- Text extract
According to the universal grammar, every language describes a particular method by which epistemic parse trees may be constructed. This method of formulating epistemic structures is usually referred to as a “grammar.” A language’s grammar must describe the terminal objects of the epistemic moments—the metanouns and metaverbs employed by the language during communication—and the hierarchy of transformers (metaverbs) that instructs the being on how to formulate the language’s syntax. While a given grammar usually specifies phonetic-, lexical-, sentence-, and text-level syntactical hierarchies, these arbitrary classifications do not interfere with the universal grammar’s depiction of language. As shown in figure A.3, the universal grammar requires the placement of a grammar’s hierarchy of epistemic transformers into the procedural knowledge executed by the running processes (intellectual faculties). In this manner, the knowledge network is able to deconstruct any expression into epistemic moments that are arranged and synthesized according to the particular grammar’s rules in epistemic format. This method of parse tree construction allows the KP to relate any one epistemic moment to any other on the basis of the language’s moments of meaning rather than according to its grammatical rules only. The figure shows an English sentence being synthesized, as an English adjective, into another sentence, thereby transgressing the rules of English grammar but maintaining the mind’s action on that grammar. The universal grammar thus allows the placement of any language element into a parse tree according to the mind’s formulation of language. The language’s terminal objects can be translated according to any conceptual blending technique, providing that epistemic components are related within the triplet or parse tree structures. The terminal objects are then usually transmitted to senses and motors for communication with other devices at a particular PB bit field syntactical level. Other, non-terminal objects—such as phrases and clauses of the English language—can be translated in their epistemic parse tree format accordingly.
The significance of using the epistemic parse tree format as the underpinning of a language’s grammar and meaning can be appreciated when we consider transforming a parse tree in order to create new knowledge or to recognize extant knowledge. The universal grammar provides a precise and efficient way to “blend” the mind’s ideas, or to transform parse trees according to any method of conceptual synthesis. The universal grammar regards any formulation of language as a blending of the mind’s ideas because the epistemic moment defines the structure of a momentary idea. Thus, in order to transform, or synthesize, one epistemic moment into another, the ideas represented by the moments must be transformed into each other.
While we will address other conceptual blending techniques later on, we can consider a child’s formulation of multiplication here, wherein it is virtually impossible to multiply two numbers without thinking of a rhyme when speaking English. What the example shows is that, in order to multiply the numbers 6 and 8, the mind must conceptually blend the numbers by using a rhyme (not only factual arithmetic recall) in order to synthesize the numbers into their product, 48. In the mathematical sentence 6x8=48 (or 8x6=48), the mind inescapably employs the literary technique of alliteration (repeating sounds) in order to recall the knowledge that eight sixes or six eights equal 48. While performing the “arithmetic,” the mind relates the sounds of /ate/ in the terms to the sound /six/. The question posed here is thus what language (i.e., grammar) does the mind comprehend in order to recall the product of 6 and 8?

- Given exercise A
Answer these questions from the passage on universal grammar, one line each.
(i) What is the method of formulating epistemic structures usually called?
(ii) What literary technique does the mind employ in the mathematical sentence 6x8=48?
(iii) What does the epistemic moment define the structure of?
- Given exercise B
Decide whether each statement agrees with the passage on universal grammar, and support each yes or no with a quotation from it.
(i) The universal grammar places a grammar's hierarchy of epistemic transformers into the procedural knowledge executed by the running processes.
(ii) To multiply 6 and 8, the mind relies on factual arithmetic recall alone.
(iii) Terminal objects are usually transmitted to senses and motors.
- Given exercise C
Write the next part of the passage on universal grammar, picking up after its final sentence.

- Stored data

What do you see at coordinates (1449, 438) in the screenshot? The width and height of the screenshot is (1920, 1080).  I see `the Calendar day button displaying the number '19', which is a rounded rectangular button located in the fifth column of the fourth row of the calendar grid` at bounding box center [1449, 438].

- Right answer A
(i) A "grammar."
(ii) Alliteration (repeating sounds).
(iii) A momentary idea.

- Right answer B
(i) Yes: "the universal grammar requires the placement of a grammar’s hierarchy of epistemic transformers into the procedural knowledge executed by the running processes (intellectual faculties)"
(ii) No: "the mind must conceptually blend the numbers by using a rhyme (not only factual arithmetic recall)"
(iii) Yes: "The terminal objects are then usually transmitted to senses and motors for communication with other devices"

- Right answer C
According to the universal grammar, while the mind formulates the aforementioned epistemic moments according to mathematical syntax, it transforms the moments in any manner desirable. When computing the sum of 8+6, for instance, the mind may subtract 2 from 6; add the 2 to the 8 in order to obtain 10; and then add the remaining four to the 10 to get 14, the sum. While this addition is one form of “conceptual blending” of numbers, requiring its own method for transforming an epistemic parse tree, the above multiplication requires a rhyme in order to obtain the product. Thus, in order to perform the multiplication, the mind cannot obey the rules of arithmetic because there are no rules by which numbers can be added or multiplied phonetically. While the mind understands the syntax of arithmetic, it manipulates arithmetic expressions according to arbitrary procedures, or thoughts, referred to as conceptual blending techniques. In the KP paradigm, the running processes manipulate the parse trees of a given expression by executing conceptual blending techniques on epistemic moments, their components, and their relationships to other epistemic moments in a given knowledge network. Some conceptual blending techniques are documented, such as the metaphor, simile, synonym, antonym, anecdote, formula, rhyme, alliteration, computation, algorithm, and process, and others are not, such as the artist’s handstroke.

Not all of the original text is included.